Никогда еще за всю свою долгую сибирскую службу генерал-лейтенант Корсаков не уезжал из Иркутска в столь пасмурном состоянии духа.
В оны годы, исполняя поручения начальства, он лётывал в Петербург с такой быстротой, что зубы стучали, ни один фельдъегерь не угнался бы. Подколодные шипели: Мишка Корсаков обязан-де своей карьерой крепкой заднице. Зависть не всегда слепа, но подчас близорука. При генерал-губернаторе Муравьеве, когда над Амуром и Приморьем соколы взвились орлами, крепкие задницы не в цене были. И это же сам Муравьев, уже возведенный в графское достоинство, сам Муравьев-Амурский добился у государя, чтобы именно Корсакова назначили его преемником.
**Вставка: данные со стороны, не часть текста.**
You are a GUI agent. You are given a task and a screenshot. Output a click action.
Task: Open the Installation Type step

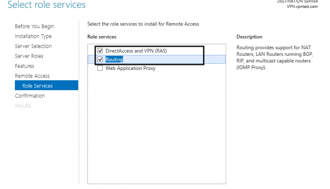[x=33, y=36]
Видит бог, Корсаков долго отнекивался, Муравьев же Амурский настаивал: Михаил Семеныч, не дай загубить то, что мы с тобою начинали и поднимали. Без малого десять лет Корсаков делал все, что мог, сознавая себя продолжателем, державного муравьевского подвига; государь говаривал: Корсаков ни для кого и ни для чего не покривит душой. Однако высоко, в сферах, что-то перемещается, что-то меняется, поначалу и не приметишь, идет боренье самолюбий, карьер, протежирований, течение сносит тебя в сторону, вымывая песок из-под ног… Было такое и с Муравьевым. Позолотив пилюлю, назначили графа в Государственный совет, в ареопаг маститых старцев, лишенных реальной власти. «Там как у Христа за пазухой», – усмешкой умеряя горечь, писал он своему преемнику. Туда же, ко Христу за пазуху, определяли теперь и генерала Корсакова.